YOUR TASK => Give the rows below, starting at the first one and ending at the line containing "(x=13, y=85)", as a two-column CSV with the headers instruction and coordinates: one line per row, with the row's text and its answer each in a single quoted field and line breaks turned into spaces. Leave the pictures out.
[start DATA SUPPLIED]
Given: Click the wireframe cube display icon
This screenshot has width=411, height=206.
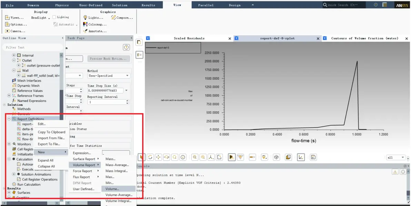Looking at the screenshot, I should (276, 157).
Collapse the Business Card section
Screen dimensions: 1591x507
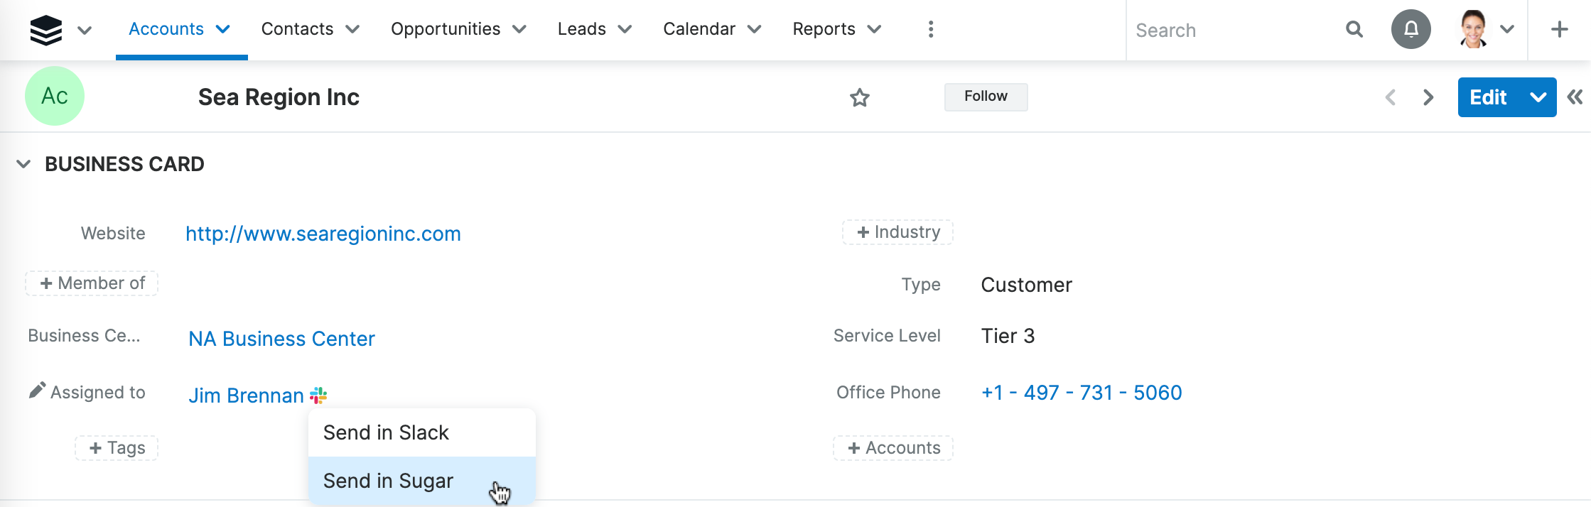(x=21, y=163)
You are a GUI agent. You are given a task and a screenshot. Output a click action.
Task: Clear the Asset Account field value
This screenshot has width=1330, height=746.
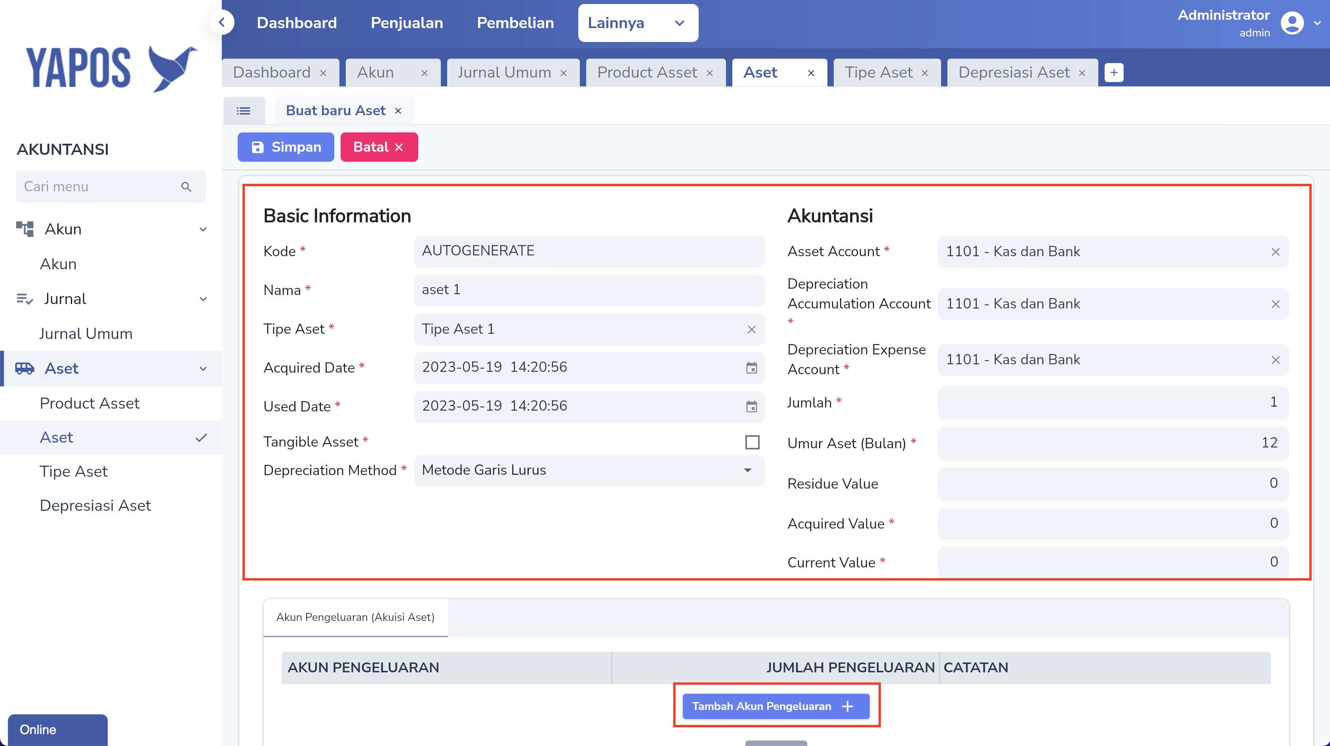1275,252
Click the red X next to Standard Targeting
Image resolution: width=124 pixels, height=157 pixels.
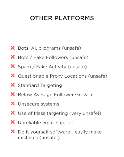(x=13, y=85)
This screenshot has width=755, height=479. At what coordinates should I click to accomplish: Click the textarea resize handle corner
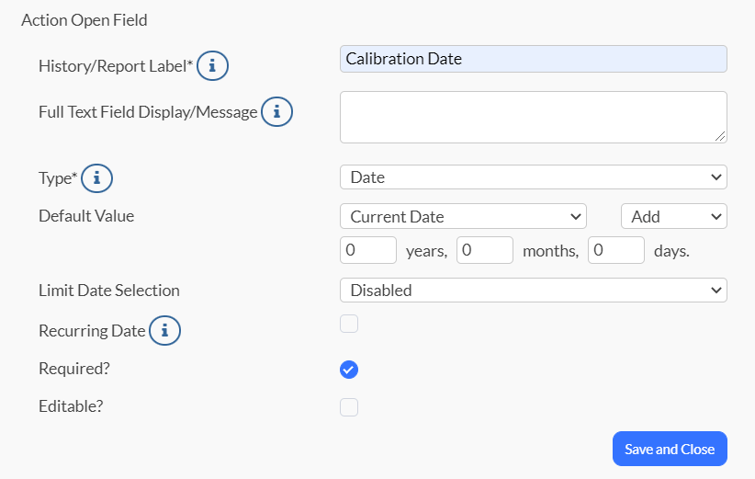(x=721, y=137)
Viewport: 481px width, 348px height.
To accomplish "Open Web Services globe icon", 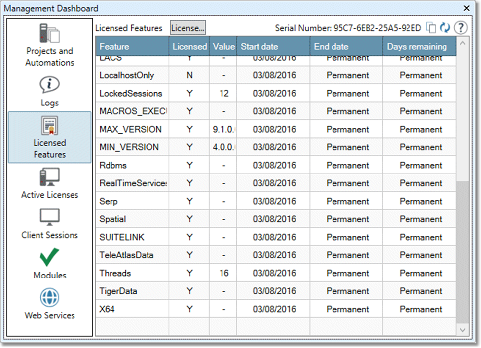I will tap(49, 297).
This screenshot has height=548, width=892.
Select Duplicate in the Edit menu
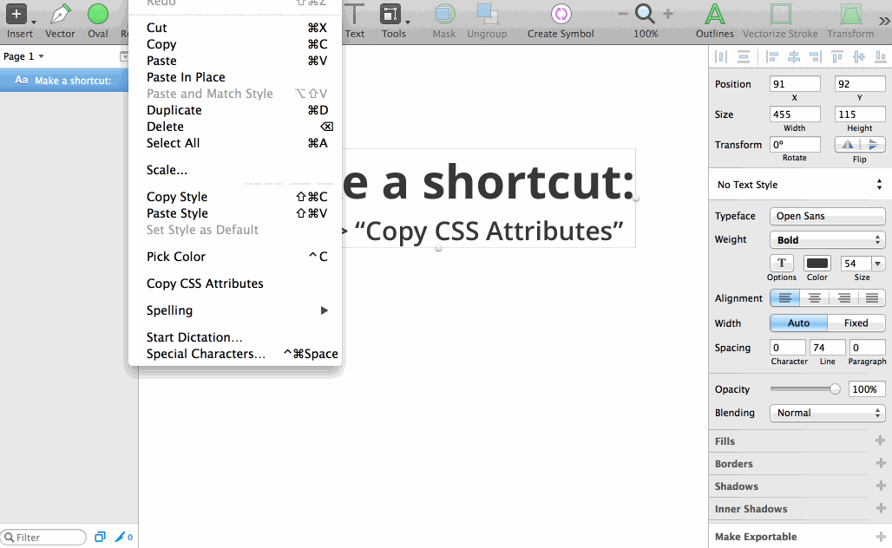click(x=174, y=110)
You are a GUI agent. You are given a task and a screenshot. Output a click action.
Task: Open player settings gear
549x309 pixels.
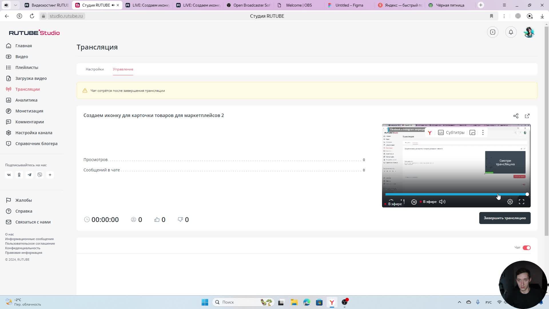click(510, 202)
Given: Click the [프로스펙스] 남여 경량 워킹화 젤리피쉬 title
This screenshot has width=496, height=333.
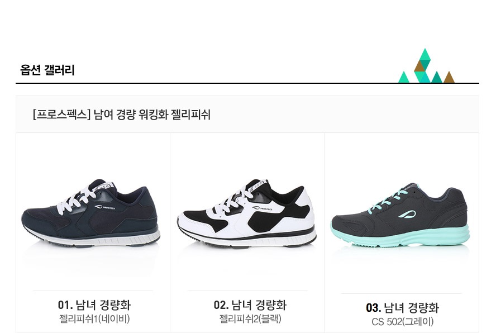Looking at the screenshot, I should (121, 115).
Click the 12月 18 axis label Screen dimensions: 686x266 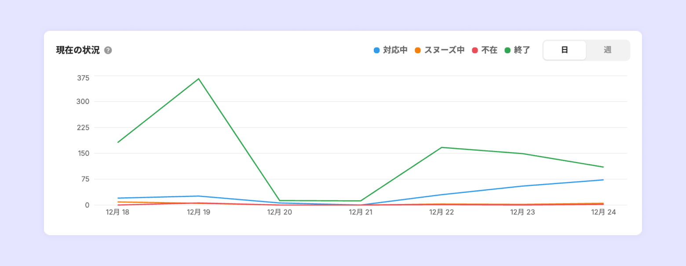[x=118, y=212]
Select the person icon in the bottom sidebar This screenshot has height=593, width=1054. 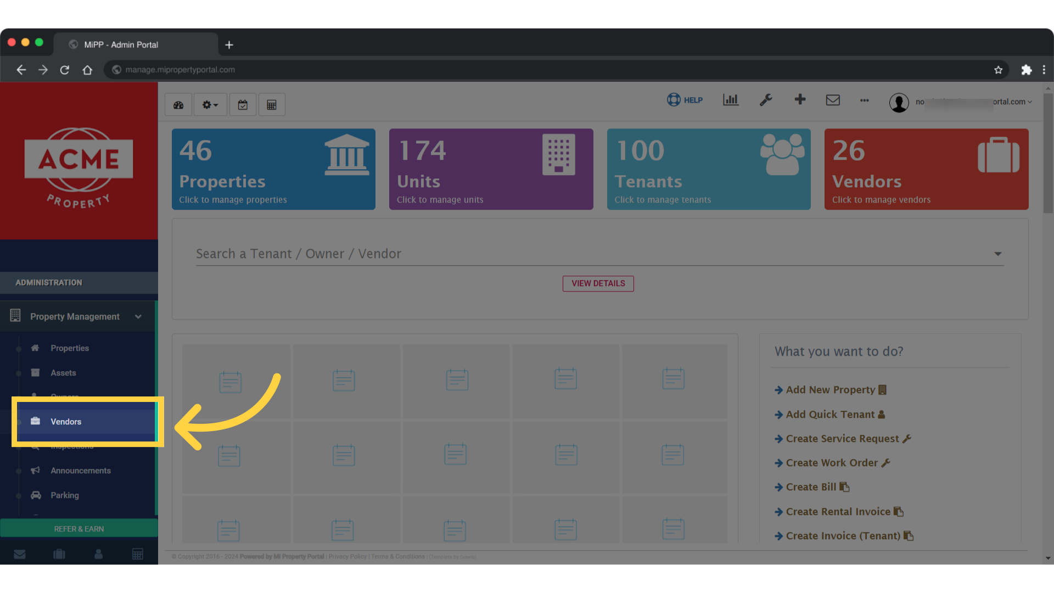click(99, 553)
[end DATA SUPPLIED]
OUTPUT =>
instruction,coordinates
"Given: Click the wireframe cube display icon This screenshot has width=411, height=206.","Looking at the screenshot, I should (276, 157)."
"Collapse the Business Card section Screen dimensions: 1591x507","(x=21, y=163)"
"You are a GUI agent. You are given a task and a screenshot. Output a click action. Task: Clear the Asset Account field value This screenshot has width=1330, height=746.","1275,252"
"Click the red X next to Standard Targeting Image resolution: width=124 pixels, height=157 pixels.","(x=13, y=85)"